De plus, comme si concéder des pans entiers de service public au secteur privé ne vous suffisait pas, vous avez fait le choix d’instiller dans le public des pratiques spécifiques au secteur privé, que nous réprouvons.

Disant cela, je pense, en particulier, à la nomination aux postes de directeurs d’établissements publics de santé de personnels non fonctionnaires, c’est-à-dire de personnels non issus de l’Ecole nationale de santé publique, l’ENSP. Nous avions contesté cette mesure à l’occasion de l’examen de la motion tendant à opposer l’exception d’irrecevabilité, que j’avais personnellement défendue devant vous. Le Conseil constitutionnel, s’il a validé cette disposition, a toutefois émis d’importantes réserves. À titre d’exemple, il vous a contraint à limiter à 10 % le nombre de directeurs non issus de l’ENSP et à préciser par décret les compétences indispensables de ces directeurs recrutés de manière dérogatoire, ainsi que la manière de les évaluer. Vous n’aviez rien prévu de tout cela. Vous ne vouliez pas entendre nos avertissements, puisque, pour vous, il s’agissait de traduire dans les faits le dogme qui a conduit à l’élaboration de ce projet de loi : la transformation de l’hôpital en une entreprise de soins.

Dans le même temps, vous appuyant sur la même logique d’ « hôpital-entreprise », vous avez instauré le recours massif aux contractuels et la rémunération au mérite. Ainsi, dans un seul et même service, différentes relations contractuelles peuvent désormais coexister, ce qui ne manquera pas de créer des conflits, peu propices, nous le savons tous, à un travail en équipe. D’ailleurs, interrogés par le syndicat des médecins anesthésistes, 85 % des salariés ont déclaré leur opposition à cette mesure.

En outre, pour imposer votre nouveau modèle de gestion, vous avez fait le choix d’apporter des restrictions considérables à ce qui faisait sans doute la spécificité de notre système de santé : son caractère démocratique. Les représentants des territoires que nous sommes savent tous combien la participation des élus locaux aux conseils d’administration des établissements publics de santé a été bénéfique. Alors que, hier encore, les conseils d’administrations étaient de véritables lieux de décisions, associant l’ensemble des personnels, ils sont devenus, sous la forme de conseils de surveillance, de simples organes consultatifs. En somme, les pouvoirs décisionnels ont été transférés aux directoires.

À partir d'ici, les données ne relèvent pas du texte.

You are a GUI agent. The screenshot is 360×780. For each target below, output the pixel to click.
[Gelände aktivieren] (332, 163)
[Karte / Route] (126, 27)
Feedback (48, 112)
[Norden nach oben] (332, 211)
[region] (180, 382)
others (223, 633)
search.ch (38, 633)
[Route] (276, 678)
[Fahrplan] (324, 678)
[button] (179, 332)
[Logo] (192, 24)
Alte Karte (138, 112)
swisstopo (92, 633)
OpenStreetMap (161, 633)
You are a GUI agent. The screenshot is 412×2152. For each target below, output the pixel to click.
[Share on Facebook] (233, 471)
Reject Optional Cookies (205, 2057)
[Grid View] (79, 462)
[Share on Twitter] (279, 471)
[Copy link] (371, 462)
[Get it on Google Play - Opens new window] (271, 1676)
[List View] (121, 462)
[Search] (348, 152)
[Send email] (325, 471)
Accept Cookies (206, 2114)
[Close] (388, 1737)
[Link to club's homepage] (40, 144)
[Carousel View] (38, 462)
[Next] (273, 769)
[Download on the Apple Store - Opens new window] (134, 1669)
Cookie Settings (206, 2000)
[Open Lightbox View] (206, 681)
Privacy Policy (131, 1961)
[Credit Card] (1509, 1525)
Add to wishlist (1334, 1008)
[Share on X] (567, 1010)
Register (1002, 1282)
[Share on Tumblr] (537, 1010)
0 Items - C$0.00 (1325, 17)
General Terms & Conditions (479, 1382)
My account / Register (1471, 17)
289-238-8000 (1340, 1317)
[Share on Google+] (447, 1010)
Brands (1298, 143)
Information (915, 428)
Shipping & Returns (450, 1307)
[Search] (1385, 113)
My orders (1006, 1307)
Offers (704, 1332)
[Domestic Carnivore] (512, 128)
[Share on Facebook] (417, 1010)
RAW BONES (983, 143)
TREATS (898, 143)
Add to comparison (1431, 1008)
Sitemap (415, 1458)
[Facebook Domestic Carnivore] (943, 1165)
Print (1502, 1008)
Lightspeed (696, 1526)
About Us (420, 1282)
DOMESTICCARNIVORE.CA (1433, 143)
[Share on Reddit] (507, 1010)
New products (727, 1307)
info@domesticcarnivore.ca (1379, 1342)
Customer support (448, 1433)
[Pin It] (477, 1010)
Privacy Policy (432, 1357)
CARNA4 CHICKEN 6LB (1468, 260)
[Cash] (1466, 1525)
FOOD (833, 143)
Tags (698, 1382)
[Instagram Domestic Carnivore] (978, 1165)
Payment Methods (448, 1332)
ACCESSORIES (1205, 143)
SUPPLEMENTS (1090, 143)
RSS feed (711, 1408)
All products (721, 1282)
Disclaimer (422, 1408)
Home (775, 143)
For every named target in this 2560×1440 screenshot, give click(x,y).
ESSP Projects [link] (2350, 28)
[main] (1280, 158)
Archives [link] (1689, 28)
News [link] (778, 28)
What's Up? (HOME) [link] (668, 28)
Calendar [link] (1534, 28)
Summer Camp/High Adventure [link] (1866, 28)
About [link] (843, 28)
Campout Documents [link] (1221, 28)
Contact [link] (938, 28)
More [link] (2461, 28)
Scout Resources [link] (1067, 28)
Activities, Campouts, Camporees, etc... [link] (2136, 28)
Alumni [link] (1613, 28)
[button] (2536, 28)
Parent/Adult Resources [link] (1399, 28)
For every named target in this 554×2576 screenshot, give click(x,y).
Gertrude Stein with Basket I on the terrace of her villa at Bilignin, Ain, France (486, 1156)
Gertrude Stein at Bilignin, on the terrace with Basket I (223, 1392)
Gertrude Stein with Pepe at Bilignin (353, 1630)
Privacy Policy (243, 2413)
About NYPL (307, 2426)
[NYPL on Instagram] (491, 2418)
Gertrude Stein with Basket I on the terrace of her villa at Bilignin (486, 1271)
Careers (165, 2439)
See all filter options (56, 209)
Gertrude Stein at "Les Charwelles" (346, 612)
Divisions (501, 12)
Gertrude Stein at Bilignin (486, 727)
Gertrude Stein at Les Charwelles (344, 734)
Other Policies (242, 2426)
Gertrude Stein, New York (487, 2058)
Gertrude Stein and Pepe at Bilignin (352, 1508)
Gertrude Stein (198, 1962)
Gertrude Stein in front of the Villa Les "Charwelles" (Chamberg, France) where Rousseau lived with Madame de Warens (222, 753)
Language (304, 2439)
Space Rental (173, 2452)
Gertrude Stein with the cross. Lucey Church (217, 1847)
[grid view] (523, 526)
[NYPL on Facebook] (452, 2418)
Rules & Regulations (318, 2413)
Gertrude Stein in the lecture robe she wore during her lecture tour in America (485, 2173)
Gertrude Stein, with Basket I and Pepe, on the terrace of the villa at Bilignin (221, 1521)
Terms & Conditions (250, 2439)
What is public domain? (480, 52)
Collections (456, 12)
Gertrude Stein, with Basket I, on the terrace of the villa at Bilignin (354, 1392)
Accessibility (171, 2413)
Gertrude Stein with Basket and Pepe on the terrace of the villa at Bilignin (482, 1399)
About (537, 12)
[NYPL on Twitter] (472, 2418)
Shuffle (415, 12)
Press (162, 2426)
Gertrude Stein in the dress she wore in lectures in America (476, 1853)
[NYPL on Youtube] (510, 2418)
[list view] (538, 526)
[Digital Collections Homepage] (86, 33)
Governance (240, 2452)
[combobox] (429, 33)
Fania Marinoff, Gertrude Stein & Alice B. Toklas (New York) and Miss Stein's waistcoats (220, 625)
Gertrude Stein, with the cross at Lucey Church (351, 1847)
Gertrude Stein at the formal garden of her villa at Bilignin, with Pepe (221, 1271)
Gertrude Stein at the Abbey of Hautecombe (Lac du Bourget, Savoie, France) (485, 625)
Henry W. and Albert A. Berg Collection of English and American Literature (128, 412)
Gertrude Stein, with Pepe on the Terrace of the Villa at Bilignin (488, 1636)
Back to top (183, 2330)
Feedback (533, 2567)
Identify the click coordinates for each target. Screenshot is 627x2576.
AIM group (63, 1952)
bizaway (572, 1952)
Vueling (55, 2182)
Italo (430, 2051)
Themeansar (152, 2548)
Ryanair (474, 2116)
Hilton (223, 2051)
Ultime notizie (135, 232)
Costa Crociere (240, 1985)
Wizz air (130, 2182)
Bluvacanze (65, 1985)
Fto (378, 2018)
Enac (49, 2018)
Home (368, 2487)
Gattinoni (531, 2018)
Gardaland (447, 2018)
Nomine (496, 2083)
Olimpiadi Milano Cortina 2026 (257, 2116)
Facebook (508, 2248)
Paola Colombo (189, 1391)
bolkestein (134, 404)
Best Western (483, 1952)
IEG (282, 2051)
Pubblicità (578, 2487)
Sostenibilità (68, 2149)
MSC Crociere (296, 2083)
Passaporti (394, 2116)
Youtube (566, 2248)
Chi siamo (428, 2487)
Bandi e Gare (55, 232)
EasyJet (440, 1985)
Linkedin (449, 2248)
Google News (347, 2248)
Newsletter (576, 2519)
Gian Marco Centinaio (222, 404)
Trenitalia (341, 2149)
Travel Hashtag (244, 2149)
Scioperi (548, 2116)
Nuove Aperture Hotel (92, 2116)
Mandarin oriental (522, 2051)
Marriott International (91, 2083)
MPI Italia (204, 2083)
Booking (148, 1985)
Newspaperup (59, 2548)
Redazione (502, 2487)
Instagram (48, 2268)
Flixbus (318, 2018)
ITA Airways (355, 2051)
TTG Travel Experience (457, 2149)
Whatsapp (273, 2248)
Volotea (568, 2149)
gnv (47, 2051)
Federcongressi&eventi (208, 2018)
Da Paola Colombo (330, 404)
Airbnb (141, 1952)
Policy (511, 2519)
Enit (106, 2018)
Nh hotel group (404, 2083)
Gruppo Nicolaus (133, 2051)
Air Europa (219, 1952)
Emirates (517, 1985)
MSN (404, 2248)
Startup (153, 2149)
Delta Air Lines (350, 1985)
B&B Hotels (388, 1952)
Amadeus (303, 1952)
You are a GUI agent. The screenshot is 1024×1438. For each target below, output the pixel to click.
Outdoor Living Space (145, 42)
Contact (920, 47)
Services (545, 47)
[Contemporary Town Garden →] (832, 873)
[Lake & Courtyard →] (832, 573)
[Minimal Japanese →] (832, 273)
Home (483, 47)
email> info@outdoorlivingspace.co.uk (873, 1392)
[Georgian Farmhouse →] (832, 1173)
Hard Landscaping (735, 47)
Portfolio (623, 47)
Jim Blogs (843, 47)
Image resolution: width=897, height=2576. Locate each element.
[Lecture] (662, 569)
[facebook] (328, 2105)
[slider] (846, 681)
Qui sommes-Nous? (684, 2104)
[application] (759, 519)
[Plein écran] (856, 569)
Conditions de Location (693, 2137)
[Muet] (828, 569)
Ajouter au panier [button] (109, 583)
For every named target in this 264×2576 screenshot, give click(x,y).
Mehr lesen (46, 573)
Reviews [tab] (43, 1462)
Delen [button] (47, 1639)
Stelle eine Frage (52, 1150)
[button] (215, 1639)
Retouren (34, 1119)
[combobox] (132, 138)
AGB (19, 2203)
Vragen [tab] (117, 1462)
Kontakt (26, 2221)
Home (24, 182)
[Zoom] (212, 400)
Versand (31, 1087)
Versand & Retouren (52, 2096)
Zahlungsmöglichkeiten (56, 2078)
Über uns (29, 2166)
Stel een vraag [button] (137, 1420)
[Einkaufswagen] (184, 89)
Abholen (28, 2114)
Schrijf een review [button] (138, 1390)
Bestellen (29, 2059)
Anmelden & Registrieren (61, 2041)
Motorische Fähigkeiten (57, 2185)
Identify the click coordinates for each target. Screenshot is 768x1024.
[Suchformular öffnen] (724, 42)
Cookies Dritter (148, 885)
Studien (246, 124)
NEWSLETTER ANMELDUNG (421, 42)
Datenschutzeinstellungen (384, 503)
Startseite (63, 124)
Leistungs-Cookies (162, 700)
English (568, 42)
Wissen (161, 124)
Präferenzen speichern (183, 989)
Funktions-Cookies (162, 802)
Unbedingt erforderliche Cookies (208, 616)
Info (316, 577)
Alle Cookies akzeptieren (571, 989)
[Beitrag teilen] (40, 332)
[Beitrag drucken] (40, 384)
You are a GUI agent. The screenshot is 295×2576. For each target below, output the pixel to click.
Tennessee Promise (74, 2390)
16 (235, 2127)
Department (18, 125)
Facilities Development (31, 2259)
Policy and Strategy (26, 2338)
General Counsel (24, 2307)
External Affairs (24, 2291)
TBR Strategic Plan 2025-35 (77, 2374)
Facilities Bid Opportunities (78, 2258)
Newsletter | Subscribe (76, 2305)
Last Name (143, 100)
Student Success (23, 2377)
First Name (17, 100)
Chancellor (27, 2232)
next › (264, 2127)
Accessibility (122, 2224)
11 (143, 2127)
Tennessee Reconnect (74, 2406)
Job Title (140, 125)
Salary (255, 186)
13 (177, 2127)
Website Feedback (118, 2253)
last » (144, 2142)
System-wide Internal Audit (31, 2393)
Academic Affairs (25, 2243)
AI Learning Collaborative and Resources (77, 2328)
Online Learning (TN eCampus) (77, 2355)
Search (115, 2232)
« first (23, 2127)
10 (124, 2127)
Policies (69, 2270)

Madame la ministre, la mise en œuvre de cette réforme apporte quotidiennement la preuve que notre opposition était fondée. Tout cela ne fait que la renforcer.

Cette réforme va rendre plus précaires les conditions d’accueil et de prise en charge des plus pauvres de nos concitoyens, dont l’état de santé est le plus atteint. (Mme la ministre manifeste son désaccord.) La détérioration des conditions de travail des professionnels de santé risque de les décourager, et de faire fuir les plus compétents vers le secteur privé. Il est à craindre que votre réforme de l’hôpital ne compromette la qualité et la sécurité des soins qui y sont dispensés, sans pour autant garantir un retour à l’équilibre financier.

Enfin, et nous pouvons tous le regretter car il y a urgence, cette loi n’apporte aucune réponse à la disparition programmée de la spécialité de médecine générale – quelques années seulement après sa création – ni aux inégalités territoriales de santé. Vous en aviez l’opportunité. Vous n’avez pas pu, ou voulu, la saisir. C’est profondément regrettable, car tout retard dans ce domaine rend plus difficile encore la mise en œuvre des mesures indispensables pour stopper la dégradation de notre système de santé.